The input to the construct function of grad_network is two dictionaries local_data_batch and remote_data_batch. In the construct function, you first need to extract the corresponding data from the dictionaries. Next, the layers other than TEE need to call the MindSpore derivative operators on the parameters and the input for the derivative operation and update with the optimizer respectively. The TEE layer needs to call the built-in functions of TEE for the derivative and update. The examples are as follows:

def construct(self, local_data_batch, remote_data_batch):
    """
    The backward propagation of the leader net.
    """
    # data processing
    id_hldr = local_data_batch['id_hldr']
    wt_hldr = local_data_batch['wt_hldr']
    label = local_data_batch['label']
    wide_embedding = remote_data_batch['wide_embedding']
    deep_embedding = remote_data_batch['deep_embedding']

    # forward
    wide_out0, deep_out0 = self.net.bottom_net(id_hldr, wt_hldr)
    local_emb = self.concat((wide_out0, deep_out0))
    remote_emb = self.concat((wide_embedding, deep_embedding))
    head_input = self.net.cut_layer(wide_out0, deep_out0, wide_embedding, deep_embedding)
    loss = self.loss_net(head_input, label)

    # update of head net
    sens = ops.Fill()(ops.DType()(loss), ops.Shape()(loss), 1024.0)
    grad_head_input, _ = self.grad_op_input_sens(self.loss_net)(head_input, label, sens)
    grad_head_param = self.grad_op_param_sens(self.loss_net, self.params_head)(head_input, label, sens)
    self.optimizer_head(grad_head_param)

    # update of cut layer

    tmp = grad_head_input.flatten().asnumpy().tolist()
    grad_input = backward_tee_cut_layer(remote_emb.shape[0], remote_emb.shape[1], local_emb.shape[1], 1, tmp)
    grad_inputa = self.reshape(Tensor(grad_input[0]), remote_emb.shape)
    grad_inputb = self.reshape(Tensor(grad_input[1]), local_emb.shape)
    grad_cutlayer_input = (grad_inputb[:, :1], grad_inputb[:, 1:2], grad_inputa[:, :1], grad_inputa[:, 1:2])

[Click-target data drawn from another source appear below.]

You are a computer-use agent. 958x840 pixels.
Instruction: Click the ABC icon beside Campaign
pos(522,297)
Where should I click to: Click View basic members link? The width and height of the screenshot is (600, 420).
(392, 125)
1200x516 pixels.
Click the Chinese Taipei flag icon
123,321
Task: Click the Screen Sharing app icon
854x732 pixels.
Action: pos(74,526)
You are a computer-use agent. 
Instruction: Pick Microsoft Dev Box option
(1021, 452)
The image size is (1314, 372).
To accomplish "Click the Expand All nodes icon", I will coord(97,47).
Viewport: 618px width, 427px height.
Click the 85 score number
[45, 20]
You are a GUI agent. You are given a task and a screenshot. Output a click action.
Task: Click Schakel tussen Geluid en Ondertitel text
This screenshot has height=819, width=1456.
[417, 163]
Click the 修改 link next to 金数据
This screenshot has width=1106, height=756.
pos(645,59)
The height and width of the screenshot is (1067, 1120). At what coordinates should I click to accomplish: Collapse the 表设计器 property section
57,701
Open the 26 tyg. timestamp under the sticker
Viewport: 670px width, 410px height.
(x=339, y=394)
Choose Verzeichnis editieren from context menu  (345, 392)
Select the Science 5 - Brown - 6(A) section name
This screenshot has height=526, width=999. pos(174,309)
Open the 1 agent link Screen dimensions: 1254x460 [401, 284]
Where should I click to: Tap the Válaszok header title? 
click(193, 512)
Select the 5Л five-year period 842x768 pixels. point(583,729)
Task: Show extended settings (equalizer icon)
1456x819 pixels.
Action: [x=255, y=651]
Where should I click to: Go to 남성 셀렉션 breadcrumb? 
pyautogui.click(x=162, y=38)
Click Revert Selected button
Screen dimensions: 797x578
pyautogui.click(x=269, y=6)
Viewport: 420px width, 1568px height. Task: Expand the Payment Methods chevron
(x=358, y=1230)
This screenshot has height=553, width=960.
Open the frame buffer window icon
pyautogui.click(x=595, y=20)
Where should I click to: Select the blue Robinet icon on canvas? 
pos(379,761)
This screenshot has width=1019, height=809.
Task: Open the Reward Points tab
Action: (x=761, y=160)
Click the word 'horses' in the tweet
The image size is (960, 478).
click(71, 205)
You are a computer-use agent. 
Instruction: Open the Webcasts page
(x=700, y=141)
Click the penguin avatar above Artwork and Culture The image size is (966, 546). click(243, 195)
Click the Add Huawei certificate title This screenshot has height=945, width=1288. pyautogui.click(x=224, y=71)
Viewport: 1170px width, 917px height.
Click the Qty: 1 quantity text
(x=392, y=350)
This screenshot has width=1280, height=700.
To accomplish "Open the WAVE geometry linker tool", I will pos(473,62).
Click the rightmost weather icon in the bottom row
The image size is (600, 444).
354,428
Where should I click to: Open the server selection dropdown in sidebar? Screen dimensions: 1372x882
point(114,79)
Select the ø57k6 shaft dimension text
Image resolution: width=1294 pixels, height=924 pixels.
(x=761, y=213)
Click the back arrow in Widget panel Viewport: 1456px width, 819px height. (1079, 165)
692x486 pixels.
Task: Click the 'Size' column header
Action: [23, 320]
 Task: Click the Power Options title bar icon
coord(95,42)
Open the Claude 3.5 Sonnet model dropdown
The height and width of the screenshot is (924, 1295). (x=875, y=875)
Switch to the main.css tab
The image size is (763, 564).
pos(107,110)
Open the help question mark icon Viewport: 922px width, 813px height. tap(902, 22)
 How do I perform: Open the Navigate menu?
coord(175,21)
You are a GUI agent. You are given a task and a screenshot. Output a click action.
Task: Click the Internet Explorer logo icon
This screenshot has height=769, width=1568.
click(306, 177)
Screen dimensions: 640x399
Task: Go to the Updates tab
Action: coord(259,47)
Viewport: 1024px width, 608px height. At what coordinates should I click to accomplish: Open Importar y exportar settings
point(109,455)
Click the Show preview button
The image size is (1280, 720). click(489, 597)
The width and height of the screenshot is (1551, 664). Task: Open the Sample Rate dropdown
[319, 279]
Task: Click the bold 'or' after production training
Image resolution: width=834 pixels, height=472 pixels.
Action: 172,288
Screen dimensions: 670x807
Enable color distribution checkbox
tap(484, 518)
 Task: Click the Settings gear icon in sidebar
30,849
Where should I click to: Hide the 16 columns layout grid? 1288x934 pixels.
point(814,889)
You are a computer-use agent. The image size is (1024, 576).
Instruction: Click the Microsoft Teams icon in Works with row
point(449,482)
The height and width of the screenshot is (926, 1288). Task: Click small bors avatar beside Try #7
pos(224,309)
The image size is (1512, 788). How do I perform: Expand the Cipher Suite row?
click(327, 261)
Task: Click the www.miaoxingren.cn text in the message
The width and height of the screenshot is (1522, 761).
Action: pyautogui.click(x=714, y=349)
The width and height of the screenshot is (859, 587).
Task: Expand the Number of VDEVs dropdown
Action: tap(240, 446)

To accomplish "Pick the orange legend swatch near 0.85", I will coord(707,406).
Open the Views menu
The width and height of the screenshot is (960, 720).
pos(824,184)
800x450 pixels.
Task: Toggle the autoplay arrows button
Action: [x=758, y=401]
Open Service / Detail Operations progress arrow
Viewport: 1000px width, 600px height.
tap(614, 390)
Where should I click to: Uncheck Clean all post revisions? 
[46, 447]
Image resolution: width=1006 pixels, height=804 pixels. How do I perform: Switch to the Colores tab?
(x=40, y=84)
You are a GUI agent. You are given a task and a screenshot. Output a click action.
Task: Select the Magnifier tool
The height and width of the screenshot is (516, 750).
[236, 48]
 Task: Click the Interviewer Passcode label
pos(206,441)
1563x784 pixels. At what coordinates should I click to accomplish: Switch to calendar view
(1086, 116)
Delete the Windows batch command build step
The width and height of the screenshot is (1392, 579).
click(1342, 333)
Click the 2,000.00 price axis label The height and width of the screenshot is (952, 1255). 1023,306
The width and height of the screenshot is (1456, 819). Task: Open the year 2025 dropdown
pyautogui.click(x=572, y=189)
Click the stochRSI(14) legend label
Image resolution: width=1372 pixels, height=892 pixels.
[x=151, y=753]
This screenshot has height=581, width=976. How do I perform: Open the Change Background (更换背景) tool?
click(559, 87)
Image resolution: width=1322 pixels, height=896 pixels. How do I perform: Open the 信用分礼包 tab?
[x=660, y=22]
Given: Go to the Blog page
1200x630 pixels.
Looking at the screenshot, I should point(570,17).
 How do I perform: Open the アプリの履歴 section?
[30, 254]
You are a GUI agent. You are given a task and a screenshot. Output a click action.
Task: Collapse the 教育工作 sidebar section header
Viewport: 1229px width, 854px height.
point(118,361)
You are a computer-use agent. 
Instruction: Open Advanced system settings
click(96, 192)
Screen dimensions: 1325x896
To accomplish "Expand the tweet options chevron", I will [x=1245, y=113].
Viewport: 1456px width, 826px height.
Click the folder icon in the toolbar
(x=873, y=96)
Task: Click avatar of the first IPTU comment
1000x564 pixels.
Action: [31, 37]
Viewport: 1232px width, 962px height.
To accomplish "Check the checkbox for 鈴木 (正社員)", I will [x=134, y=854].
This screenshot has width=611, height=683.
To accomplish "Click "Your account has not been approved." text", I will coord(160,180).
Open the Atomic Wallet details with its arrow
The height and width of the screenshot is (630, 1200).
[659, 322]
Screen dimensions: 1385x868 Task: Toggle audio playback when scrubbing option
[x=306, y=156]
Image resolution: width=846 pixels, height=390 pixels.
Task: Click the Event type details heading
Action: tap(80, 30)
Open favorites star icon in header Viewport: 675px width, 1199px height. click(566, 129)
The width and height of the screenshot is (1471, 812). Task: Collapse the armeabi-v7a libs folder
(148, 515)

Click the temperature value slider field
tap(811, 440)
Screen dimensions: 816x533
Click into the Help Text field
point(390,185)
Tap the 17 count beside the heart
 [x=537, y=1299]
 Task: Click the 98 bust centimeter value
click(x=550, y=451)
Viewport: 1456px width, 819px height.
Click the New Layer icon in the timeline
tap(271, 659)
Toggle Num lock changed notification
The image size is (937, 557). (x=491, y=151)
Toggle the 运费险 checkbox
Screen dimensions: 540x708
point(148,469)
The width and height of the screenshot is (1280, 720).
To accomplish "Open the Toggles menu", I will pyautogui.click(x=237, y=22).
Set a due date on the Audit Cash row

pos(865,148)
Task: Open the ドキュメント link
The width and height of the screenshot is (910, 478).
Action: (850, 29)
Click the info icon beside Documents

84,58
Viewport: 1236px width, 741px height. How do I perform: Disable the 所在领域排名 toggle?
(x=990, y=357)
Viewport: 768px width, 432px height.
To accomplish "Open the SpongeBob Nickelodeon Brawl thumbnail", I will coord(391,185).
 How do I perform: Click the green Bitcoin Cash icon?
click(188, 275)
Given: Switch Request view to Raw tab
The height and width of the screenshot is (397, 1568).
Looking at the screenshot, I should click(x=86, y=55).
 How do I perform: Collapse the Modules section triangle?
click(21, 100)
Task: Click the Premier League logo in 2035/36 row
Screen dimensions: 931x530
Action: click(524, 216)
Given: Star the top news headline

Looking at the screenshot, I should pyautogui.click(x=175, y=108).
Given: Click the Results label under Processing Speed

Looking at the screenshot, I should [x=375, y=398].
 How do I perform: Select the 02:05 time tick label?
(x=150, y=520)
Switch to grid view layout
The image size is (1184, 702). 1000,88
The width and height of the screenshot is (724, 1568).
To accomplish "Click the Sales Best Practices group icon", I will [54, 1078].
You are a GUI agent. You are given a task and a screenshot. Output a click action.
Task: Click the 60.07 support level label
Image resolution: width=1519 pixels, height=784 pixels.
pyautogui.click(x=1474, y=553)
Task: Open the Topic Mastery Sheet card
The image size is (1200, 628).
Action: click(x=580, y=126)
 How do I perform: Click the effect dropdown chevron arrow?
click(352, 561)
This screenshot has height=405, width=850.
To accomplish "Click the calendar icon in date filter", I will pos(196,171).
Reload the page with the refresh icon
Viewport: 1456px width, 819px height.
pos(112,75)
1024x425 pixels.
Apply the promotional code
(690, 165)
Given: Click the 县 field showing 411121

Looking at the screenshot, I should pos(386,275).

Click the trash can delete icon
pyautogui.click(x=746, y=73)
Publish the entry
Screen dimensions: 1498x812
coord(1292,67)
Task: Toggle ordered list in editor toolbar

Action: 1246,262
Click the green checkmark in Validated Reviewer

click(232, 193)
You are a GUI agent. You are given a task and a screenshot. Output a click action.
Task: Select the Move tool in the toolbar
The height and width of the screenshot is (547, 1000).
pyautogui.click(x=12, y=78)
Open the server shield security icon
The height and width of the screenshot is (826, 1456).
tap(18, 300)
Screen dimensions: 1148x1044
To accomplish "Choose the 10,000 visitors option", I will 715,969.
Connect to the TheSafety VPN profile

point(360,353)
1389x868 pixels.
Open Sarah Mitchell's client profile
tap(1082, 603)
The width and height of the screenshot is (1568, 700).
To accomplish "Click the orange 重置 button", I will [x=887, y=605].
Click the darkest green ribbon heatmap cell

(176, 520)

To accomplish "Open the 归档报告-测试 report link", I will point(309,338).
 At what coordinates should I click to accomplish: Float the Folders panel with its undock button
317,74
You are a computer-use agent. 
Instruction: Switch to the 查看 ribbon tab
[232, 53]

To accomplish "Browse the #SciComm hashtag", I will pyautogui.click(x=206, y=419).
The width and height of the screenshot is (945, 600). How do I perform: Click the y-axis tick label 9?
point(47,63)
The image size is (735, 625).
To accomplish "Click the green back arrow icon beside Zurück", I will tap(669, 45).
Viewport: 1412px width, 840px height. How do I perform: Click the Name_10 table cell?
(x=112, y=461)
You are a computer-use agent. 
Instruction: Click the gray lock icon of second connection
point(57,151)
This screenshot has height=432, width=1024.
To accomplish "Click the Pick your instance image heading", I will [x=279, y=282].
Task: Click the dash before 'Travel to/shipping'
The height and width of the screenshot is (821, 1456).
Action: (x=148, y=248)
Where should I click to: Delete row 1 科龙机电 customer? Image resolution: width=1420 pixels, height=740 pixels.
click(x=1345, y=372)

    # update of bottom net
    grad_bottom_wide = self.grad_op_param_sens(self.net.bottom_net,
                                               self.params_bottom_wide)(id_hldr, wt_hldr,
                                                                        grad_cutlayer_input[0:2])
    self.optimizer_bottom_wide(grad_bottom_wide)
    grad_bottom_deep = self.grad_op_param_sens(self.net.bottom_net,
                                               self.params_bottom_deep)(id_hldr, wt_hldr,
                                                                        grad_cutlayer_input[0:2])
    grad_bottom_l2 = self.grad_op_param_sens(self.loss_net_l2, self.params_bottom_deep)(sens)
    zipped = zip(grad_bottom_deep, grad_bottom_l2)
    grad_bottom_deep = tuple(map(sum, zipped))
    self.optimizer_bottom_deep(grad_bottom_deep)

    # output the gradients for follower party
    scales = {}
    scales['wide_loss'] = OrderedDict(zip(['wide_embedding', 'deep_embedding'], grad_cutlayer_input[2:4]))
    scales['deep_loss'] = scales['wide_loss']
    return scales

Definig the Optimizer

When defining the optimizer, there is no need to define the backward propagation part covered by grad_network in the yaml file, otherwise there is no difference with the usual vfl model to define the optimizer.

Constructing the Training Script

Constructing the Network

As the usual vFL training, users need to use the classes provided by MindSpore Federated to wrap their constructed networks into a vertical federated network. Detailed API documentation can be found in Vertical Federated Training Interface. The difference is that when constructing the leader network, you need to add grad_network.

from mindspore_federated import FLModel, FLYamlData
from network_config import config
from wide_and_deep import LeaderNet, LeaderLossNet, LeaderGradNet


leader_base_net = LeaderNet(config)
leader_train_net = LeaderLossNet(leader_base_net, config)
leader_grad_net = LeaderGradNet(leader_base_net, config)

leader_yaml_data = FLYamlData(config.leader_yaml_path)
leader_fl_model = FLModel(yaml_data=leader_yaml_data,
                          network=leader_base_net,
                          grad_network=Leader_grad_net,
                          train_network=leader_train_net)

Except for the above, the rest of TEE training is identical to the usual vFL training, and the user can enjoy the security of TEE once the configuration is completed.